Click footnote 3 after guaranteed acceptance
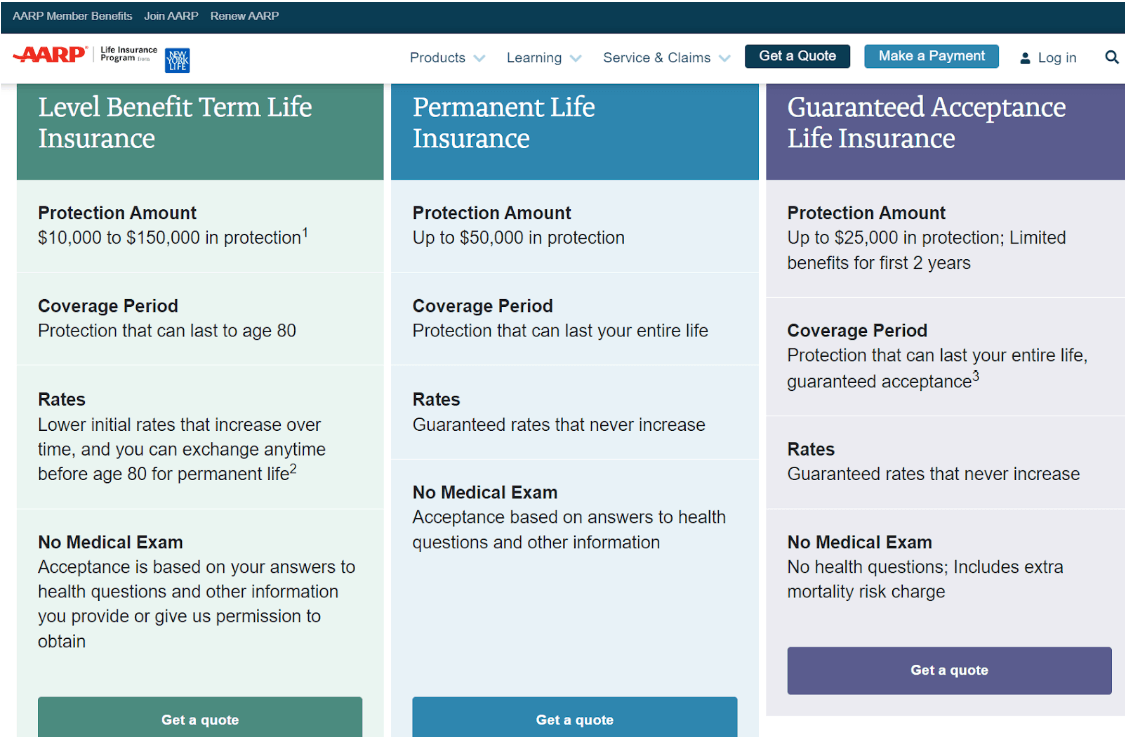Screen dimensions: 1126x740 tap(976, 377)
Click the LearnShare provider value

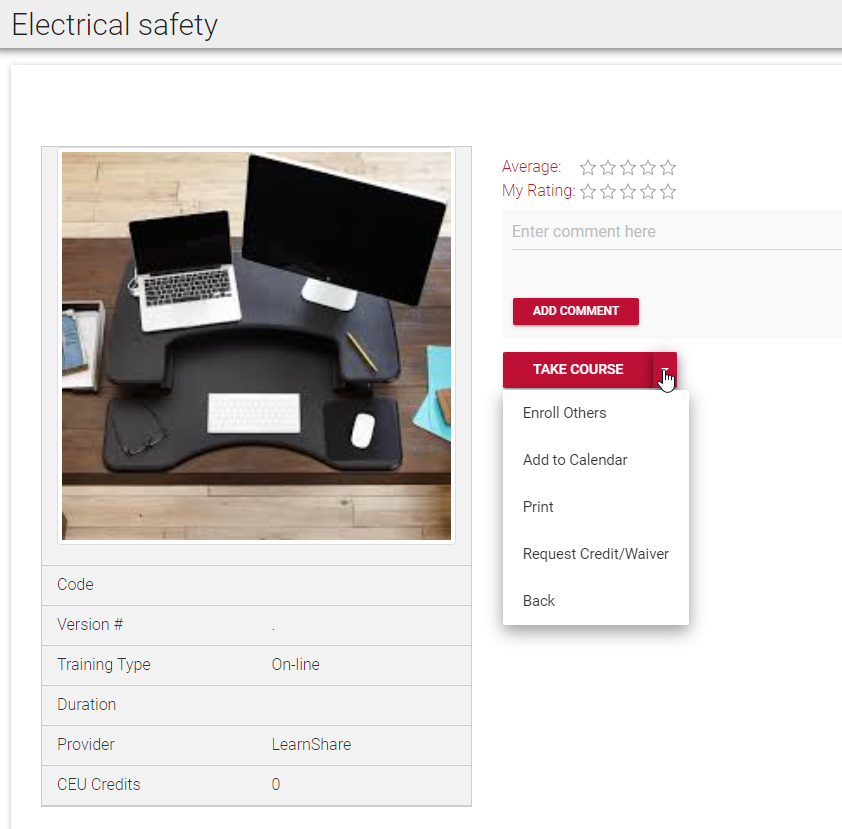tap(311, 745)
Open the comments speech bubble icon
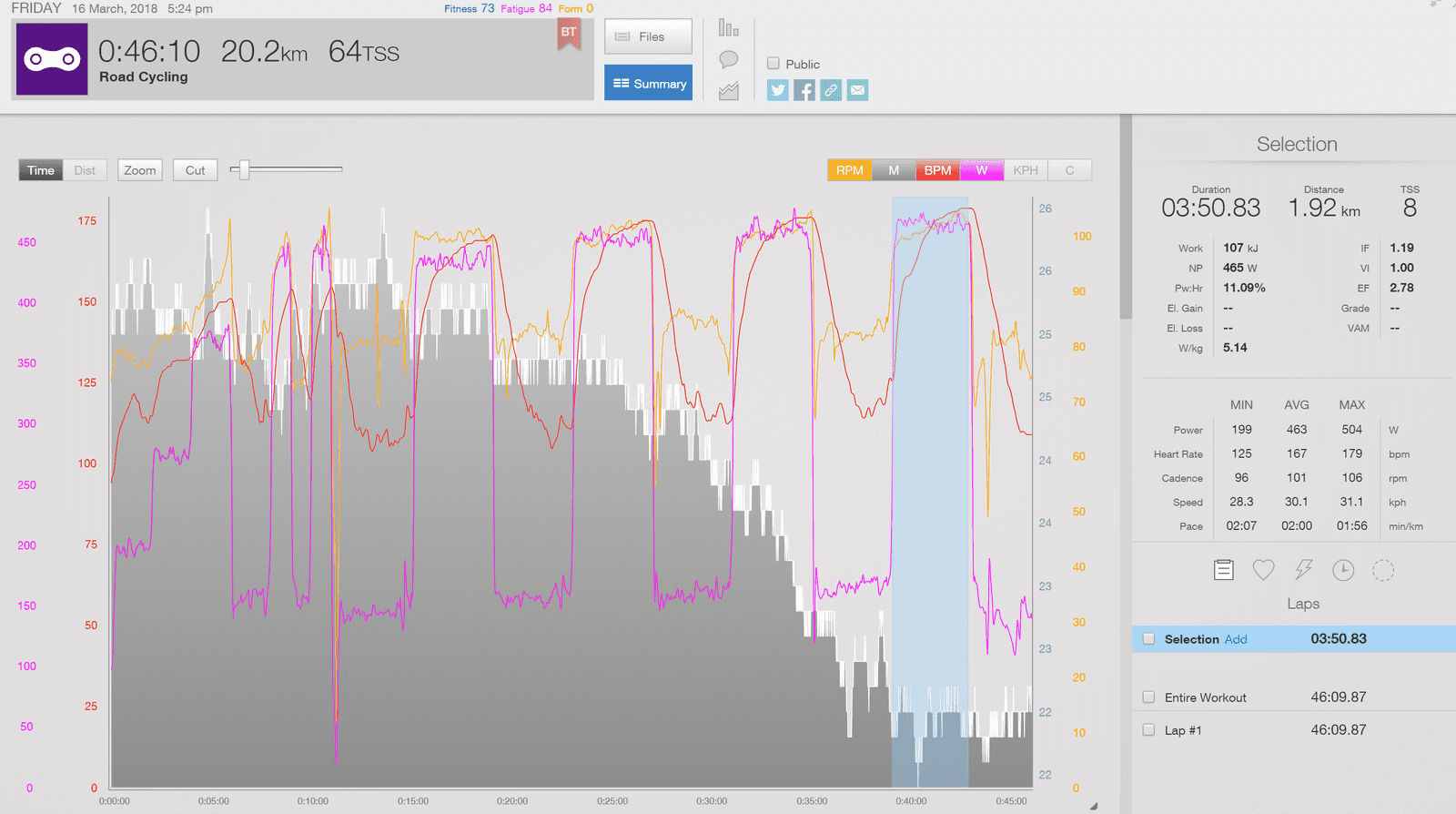The height and width of the screenshot is (814, 1456). click(728, 60)
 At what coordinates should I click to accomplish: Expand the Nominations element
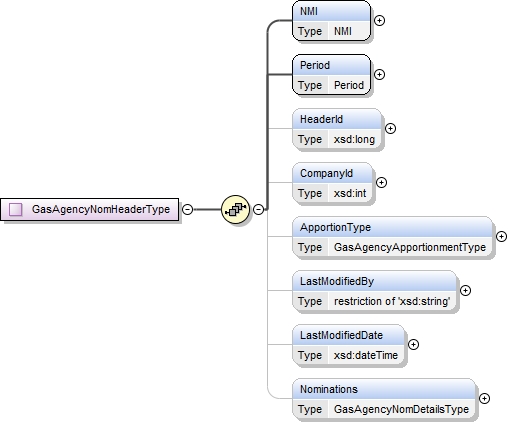(484, 399)
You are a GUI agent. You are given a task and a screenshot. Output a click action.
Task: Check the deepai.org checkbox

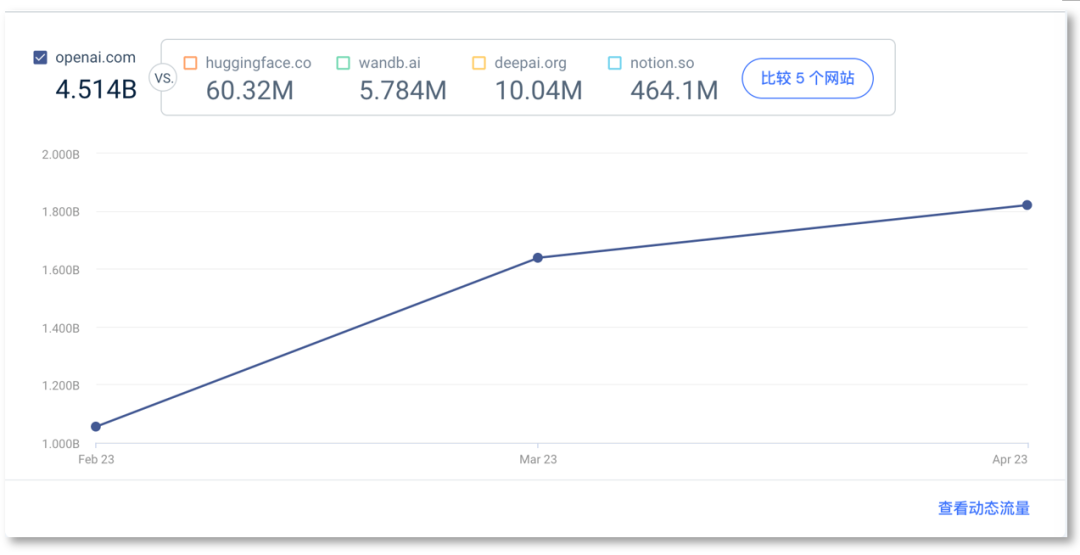pos(479,63)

+-------+

# PROBLEM DESCRIPTION:
The full listing, transcribed exactly and without its pictures, is the expected result.

# OUTPUT OF THE TASK:
Click footnote 3 after guaranteed acceptance
Screen dimensions: 1126x740 tap(976, 377)
Click the LearnShare provider value

tap(311, 745)
Open the comments speech bubble icon
The height and width of the screenshot is (814, 1456). click(728, 60)
 At what coordinates should I click to accomplish: Expand the Nominations element
(484, 399)
You are a GUI agent. You are given a task and a screenshot. Output a click action.
Task: Check the deepai.org checkbox

pos(479,63)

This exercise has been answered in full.